Pull out every line of the data below that contains the string "coordinates", matching case exactly.

Records:
====================

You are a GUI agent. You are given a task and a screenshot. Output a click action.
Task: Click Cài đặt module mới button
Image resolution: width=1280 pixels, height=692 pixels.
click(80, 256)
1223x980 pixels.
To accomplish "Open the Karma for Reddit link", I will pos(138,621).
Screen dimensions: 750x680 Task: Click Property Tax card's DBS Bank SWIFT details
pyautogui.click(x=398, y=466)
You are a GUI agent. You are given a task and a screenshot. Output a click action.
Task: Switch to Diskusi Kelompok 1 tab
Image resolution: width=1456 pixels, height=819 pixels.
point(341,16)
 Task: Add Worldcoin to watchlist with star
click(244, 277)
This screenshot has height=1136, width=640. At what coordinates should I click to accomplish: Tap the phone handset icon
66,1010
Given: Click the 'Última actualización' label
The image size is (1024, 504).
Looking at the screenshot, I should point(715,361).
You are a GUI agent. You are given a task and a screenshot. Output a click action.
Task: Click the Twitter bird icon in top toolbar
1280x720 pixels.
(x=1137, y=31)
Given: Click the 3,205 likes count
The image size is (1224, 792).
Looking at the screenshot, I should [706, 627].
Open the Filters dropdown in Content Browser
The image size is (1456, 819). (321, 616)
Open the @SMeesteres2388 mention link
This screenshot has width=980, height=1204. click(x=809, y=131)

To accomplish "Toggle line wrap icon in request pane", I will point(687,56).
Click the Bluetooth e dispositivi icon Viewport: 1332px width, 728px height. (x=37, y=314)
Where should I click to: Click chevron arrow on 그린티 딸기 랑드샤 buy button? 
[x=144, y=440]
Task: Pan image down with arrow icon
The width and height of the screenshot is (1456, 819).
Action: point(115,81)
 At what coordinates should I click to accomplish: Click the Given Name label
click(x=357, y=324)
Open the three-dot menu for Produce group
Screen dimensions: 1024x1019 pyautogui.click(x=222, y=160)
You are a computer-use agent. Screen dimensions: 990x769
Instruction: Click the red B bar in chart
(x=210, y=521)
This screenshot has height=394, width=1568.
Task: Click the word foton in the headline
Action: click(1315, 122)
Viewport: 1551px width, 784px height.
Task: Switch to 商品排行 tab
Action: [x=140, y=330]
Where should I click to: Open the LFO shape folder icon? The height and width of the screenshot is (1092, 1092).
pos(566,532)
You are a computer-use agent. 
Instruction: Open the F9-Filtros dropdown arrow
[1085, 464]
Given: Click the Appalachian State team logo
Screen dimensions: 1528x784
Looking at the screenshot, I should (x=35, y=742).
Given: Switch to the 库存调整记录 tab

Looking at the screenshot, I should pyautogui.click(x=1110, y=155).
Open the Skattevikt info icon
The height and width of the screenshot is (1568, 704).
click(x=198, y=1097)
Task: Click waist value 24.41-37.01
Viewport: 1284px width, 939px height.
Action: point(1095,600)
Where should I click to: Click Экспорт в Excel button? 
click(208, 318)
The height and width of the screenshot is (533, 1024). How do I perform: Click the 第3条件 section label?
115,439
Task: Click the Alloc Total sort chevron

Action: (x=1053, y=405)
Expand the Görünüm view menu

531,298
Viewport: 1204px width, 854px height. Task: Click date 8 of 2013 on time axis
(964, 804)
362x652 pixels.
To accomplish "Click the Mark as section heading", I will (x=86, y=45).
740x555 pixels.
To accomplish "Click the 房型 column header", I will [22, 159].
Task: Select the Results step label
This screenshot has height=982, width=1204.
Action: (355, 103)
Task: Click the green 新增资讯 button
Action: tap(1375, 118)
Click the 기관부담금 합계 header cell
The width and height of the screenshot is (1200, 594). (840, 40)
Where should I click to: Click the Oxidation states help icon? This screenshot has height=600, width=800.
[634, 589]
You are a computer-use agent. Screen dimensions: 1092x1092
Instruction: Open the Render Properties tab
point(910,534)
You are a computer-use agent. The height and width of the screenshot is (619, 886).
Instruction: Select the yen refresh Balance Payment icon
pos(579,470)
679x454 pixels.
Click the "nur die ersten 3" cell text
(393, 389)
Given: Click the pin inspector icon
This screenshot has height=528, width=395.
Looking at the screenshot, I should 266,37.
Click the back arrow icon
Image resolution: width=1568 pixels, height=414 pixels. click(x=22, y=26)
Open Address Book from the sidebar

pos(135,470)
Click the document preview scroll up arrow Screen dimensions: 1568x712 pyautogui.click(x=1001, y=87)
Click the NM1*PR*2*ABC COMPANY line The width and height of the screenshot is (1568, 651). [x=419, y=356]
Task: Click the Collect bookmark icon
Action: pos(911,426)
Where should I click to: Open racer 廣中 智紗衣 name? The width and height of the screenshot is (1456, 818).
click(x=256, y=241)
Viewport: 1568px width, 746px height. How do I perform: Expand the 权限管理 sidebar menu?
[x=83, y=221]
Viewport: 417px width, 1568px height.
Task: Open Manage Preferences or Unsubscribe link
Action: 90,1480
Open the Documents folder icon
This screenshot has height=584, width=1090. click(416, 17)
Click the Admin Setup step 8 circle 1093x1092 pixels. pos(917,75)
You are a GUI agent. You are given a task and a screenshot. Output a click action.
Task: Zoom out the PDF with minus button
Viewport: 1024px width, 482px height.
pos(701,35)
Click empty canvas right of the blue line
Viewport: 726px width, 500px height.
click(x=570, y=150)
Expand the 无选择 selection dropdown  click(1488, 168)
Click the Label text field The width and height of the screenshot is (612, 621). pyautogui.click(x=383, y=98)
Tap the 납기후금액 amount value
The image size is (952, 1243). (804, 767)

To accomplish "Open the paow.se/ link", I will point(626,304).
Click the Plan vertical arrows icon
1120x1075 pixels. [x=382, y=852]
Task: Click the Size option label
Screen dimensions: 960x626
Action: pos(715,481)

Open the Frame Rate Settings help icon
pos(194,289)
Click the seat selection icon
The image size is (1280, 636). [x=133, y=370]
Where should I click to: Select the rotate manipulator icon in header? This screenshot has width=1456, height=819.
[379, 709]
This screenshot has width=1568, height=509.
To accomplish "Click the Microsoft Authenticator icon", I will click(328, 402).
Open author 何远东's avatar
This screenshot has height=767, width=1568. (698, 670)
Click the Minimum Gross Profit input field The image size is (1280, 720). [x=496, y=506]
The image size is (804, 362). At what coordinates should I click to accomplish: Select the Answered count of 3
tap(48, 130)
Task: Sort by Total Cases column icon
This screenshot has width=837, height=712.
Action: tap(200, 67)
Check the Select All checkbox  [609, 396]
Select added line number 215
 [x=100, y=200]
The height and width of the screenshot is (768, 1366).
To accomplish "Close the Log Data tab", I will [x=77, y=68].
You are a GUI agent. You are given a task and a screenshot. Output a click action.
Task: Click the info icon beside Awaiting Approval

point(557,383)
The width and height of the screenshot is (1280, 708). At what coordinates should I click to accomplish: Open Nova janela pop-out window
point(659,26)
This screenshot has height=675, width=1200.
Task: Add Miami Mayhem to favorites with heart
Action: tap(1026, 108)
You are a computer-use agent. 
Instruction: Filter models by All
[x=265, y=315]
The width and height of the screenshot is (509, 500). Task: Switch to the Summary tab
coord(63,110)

====================

### Exercise response
This screenshot has height=1136, width=640. At what coordinates should I click to accomplish: Tap the phone handset icon
 At what coordinates should I click to accomplish: Click the Given Name label
The image size is (804, 362). At what coordinates should I click to accomplish: Select the Answered count of 3
The width and height of the screenshot is (1280, 708). At what coordinates should I click to accomplish: Open Nova janela pop-out window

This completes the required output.